(Data begins)

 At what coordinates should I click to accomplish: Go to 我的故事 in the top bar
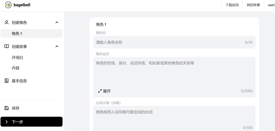pos(253,5)
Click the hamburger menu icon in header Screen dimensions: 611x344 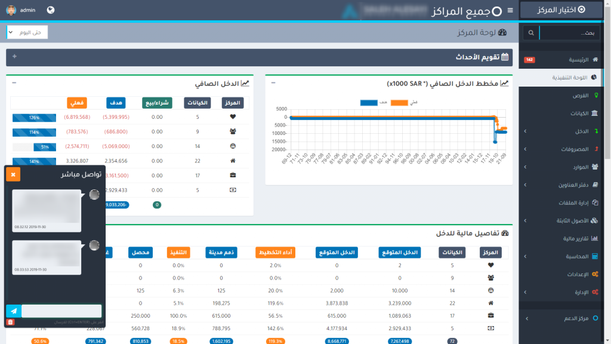tap(510, 10)
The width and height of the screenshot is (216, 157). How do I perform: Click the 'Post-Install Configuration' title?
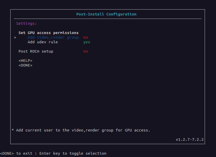click(x=106, y=14)
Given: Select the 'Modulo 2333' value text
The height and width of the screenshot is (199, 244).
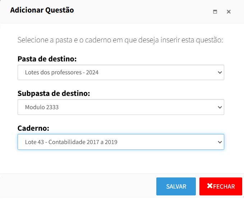Looking at the screenshot, I should pyautogui.click(x=42, y=107).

(Data ends)

• _Task details_
Leaving out every picture, extract verbatim the lines from the one containing "The height and" through the last line of the listing, inclusive.

• _Written solution_
The height and width of the screenshot is (199, 244).
Looking at the screenshot, I should pyautogui.click(x=42, y=107).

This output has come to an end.